TEXTE CITÉ
================

Depuis quelques jours, la saison des pluies est entrée dans le vif du sujet. Les prévisionnistes avaient, il nous semble, vu juste en prédisant des précipitations abondantes. Même si la fin de l’hivernage est encore loin et il y a toujours des inquiétudes sur la répartition temporelle des pluies, il y a des raisons de sourire pour le moment. Tout le pays serait bien arrosé.

Malheureusement, la présente saison n’apporte pas que de la joie au pays des Hommes intègres. Les inondations ont fait des dégâts dans plusieurs localités comme Bama dans les Hauts- Bassins et Banh dans le Nord pour ne citer que ces deux cas. Les habitants ont souvent tout perdu. Ils ne comptent désormais que sur la générosité des autres pour traverser cette période difficile. Chose que les Burkinabè, le gouvernement en tête agissent partout où le besoin se fait sentir.

================

DONNÉES ENREGISTRÉES

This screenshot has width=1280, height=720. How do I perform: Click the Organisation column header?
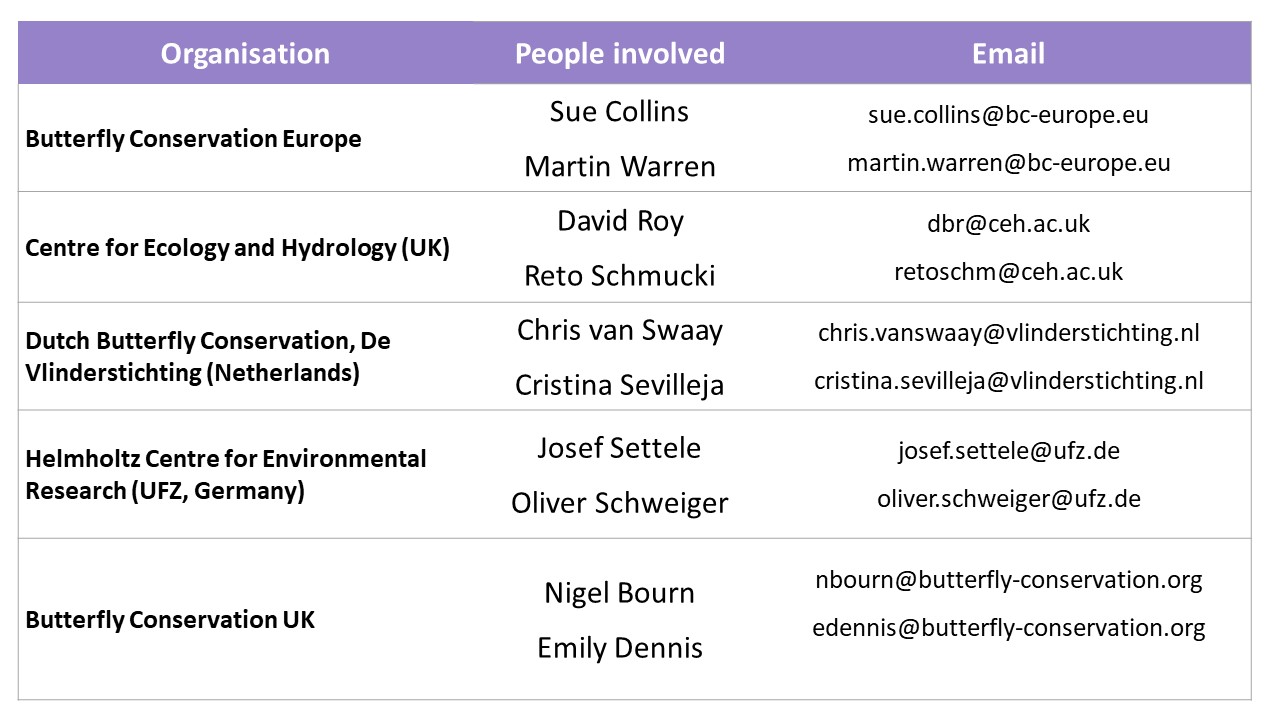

================

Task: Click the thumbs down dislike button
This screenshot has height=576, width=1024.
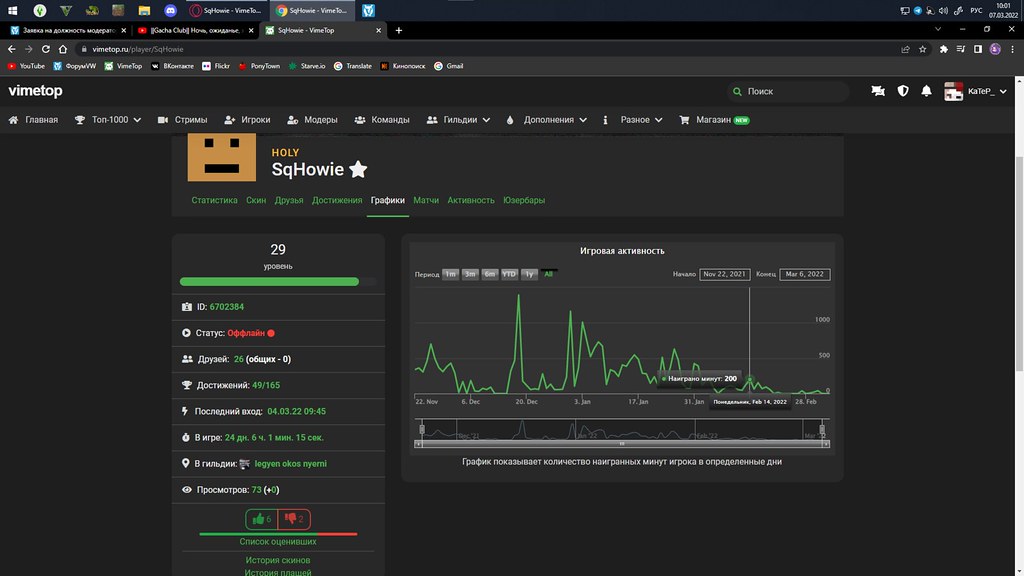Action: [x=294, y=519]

================

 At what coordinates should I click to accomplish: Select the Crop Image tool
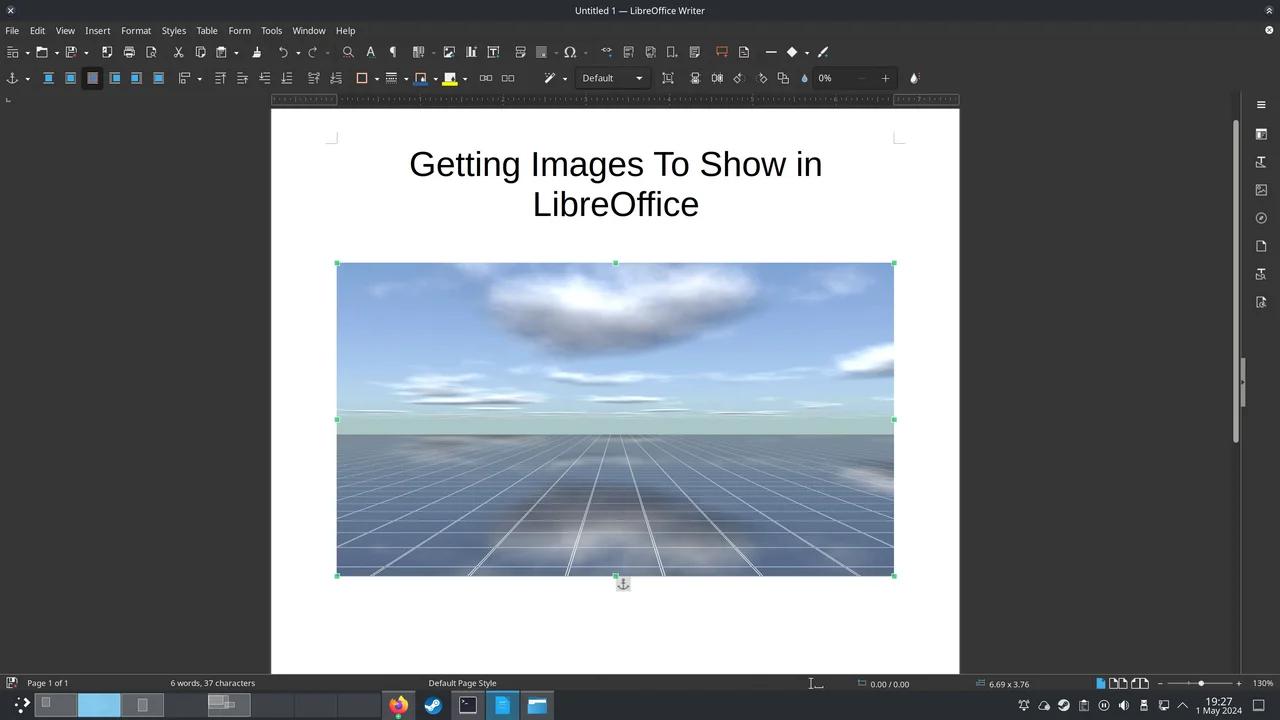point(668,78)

================

CONSIGNE ÉCRITE A
D'après le texte sur la saison des pluies, quelles localités les inondations ont-elles touchées ?
CONSIGNE ÉCRITE B
Reprenez le texte sur la saison des pluies à la suite de sa dernière phrase.

RÉPONSE FINALE A
Bama, dans les Hauts-Bassins, et Banh, dans le Nord.

RÉPONSE FINALE B
Les inondations ne sont, hélas, pas le seul aspect négatif de cette saison hivernale. Les mésententes entre les hommes ont fait couler du sang et des larmes dans le village de Gogo dans la région du Centre à la faveur d’un conflit entre agriculteurs et éleveurs.

Un hivernage ensanglanté

Le Burkina n’avait vraiment pas besoin d’eau porteuse de conflits pour arroser son sol. Cela d’autant qu’ils sont nombreux à être agriculteurs et éleveurs à la fois. « Un agriculteur qui n’a pas d’animaux n’est pas un bon agriculteur » disait un vieux qui a tiré sa pitance des entrailles de la terre jusqu’à la fin de ses jours. La complémentarité entre agriculture et élevage a toujours été de tout temps une exigence dans les sociétés traditionnelles.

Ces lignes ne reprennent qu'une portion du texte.